# Uncharted waters



## SSobel (Jan 17, 2012)

I have been using fountain pen kits from Woodcraft when I make them and have not dug into different kits much. I am wanting to make a fountain pen that will have clear barrel with no tube.

I am looking for a nib with finger grip "only" no cartridge or anything that protrudes past the finger grip. Obviously it will be dipped in an ink well if used. 

Do they make such a thing?


----------



## ve3bax (Jan 17, 2012)

for your first question, it sounds to me like you are looking to make a demonstrator.. correct? if so its a kitless endeavor.  

the second (i am assuming this is two pens here) sounds more like a dip pen... if that is indeed the case, the golden nib sells some dip pen "kits" 

Dip Pens : Fountain Pen parts - NIBS, - Wholesale Fountain Pen Ink - Golden Nib AZ

hope this helps! 

--Dave


----------



## SSobel (Jan 17, 2012)

That's right Dave...a demonstrator. 

I took a look at those nibs at the Golden Nib. Looks like they use a 7mm brass tube. Still hoping to find a nib that doesn't have a tube...

Thanks Dave!


----------



## ed4copies (Jan 17, 2012)

SSobel said:


> That's right Dave...a demonstrator.
> 
> I took a look at those nibs at the Golden Nib. Looks like they use a 7mm brass tube.
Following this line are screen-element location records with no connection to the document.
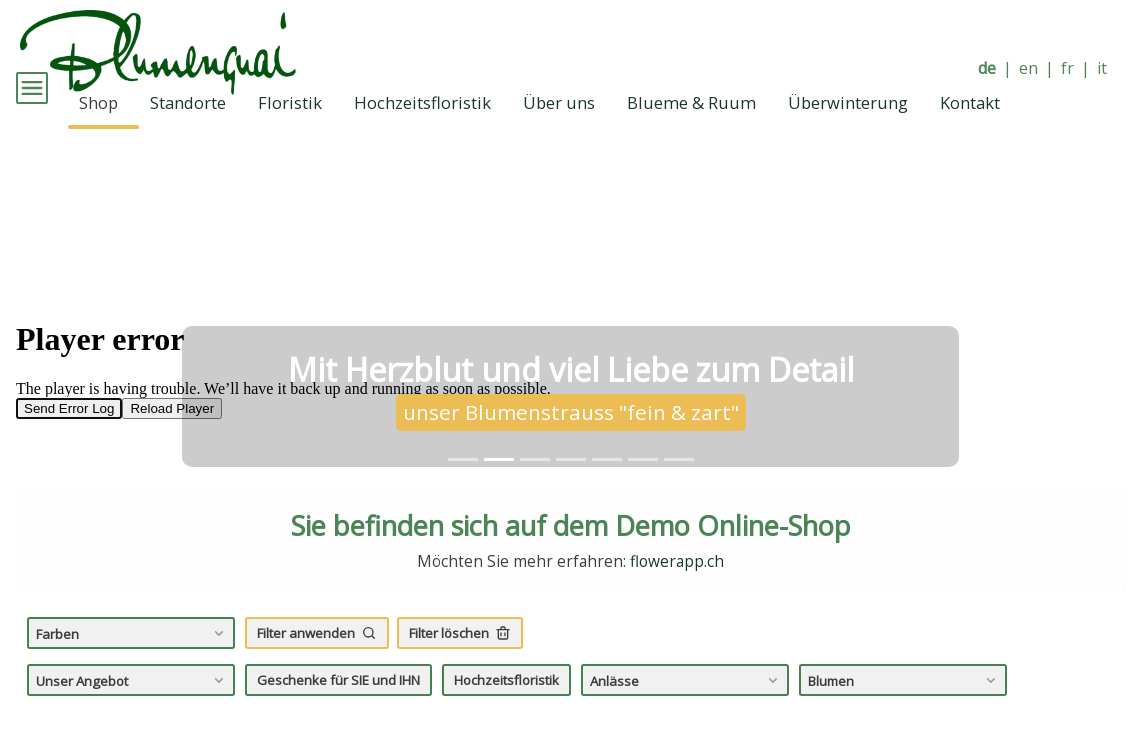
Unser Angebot (132, 708)
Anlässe (686, 708)
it (1102, 68)
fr (1067, 68)
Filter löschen (460, 661)
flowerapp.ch (677, 589)
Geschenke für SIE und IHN (338, 707)
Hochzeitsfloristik (506, 707)
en (1028, 68)
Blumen (904, 708)
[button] (99, 343)
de (987, 68)
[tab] (463, 486)
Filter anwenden (317, 661)
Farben (132, 661)
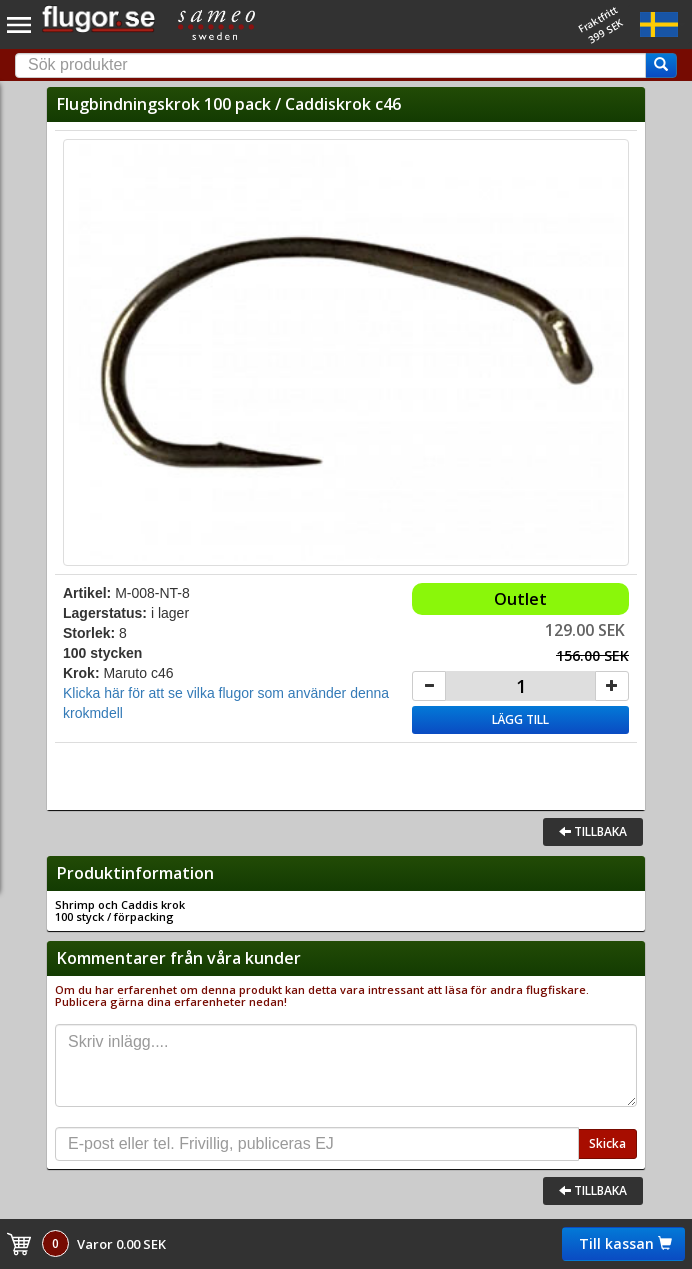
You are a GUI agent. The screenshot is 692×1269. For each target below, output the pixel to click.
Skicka (607, 1143)
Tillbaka (593, 831)
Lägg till (520, 719)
Still hoping to find a nib that doesn't have a tube...
> 
> Thanks Dave!



I believe you will have to improvise.

Eliminate the tube and drill the hole, sized to take whatever thread device you are going to use (suggest metal--will make a more durable product).
Glue it in, as opposed to press fitting.


----------



## SSobel (Jan 17, 2012)

After replying to Dave, I thought about that. I think I will just glue in the metal nib holder, and keep moving...thanks Ed.


----------



## ed4copies (Jan 17, 2012)

No problem, Steven.

There are many members here who have embarked on "kitless".

What you are doing was one step in that evolution.  Lots of folks can give you good tips, I'm still a "kit guy"!


----------



## glycerine (Jan 17, 2012)

I'm a little confused with your terminology.  Are you saying that you don't want the pen to use a cartridge?  Are you looking to make what they call an "eye dropper" or "bulb filler" or just a "dip pen"?


----------



## LarryE (Jan 18, 2012)

I've never heard of a "demonstrator" pen - checked the internet - they look really cool - anyone ever made one?


----------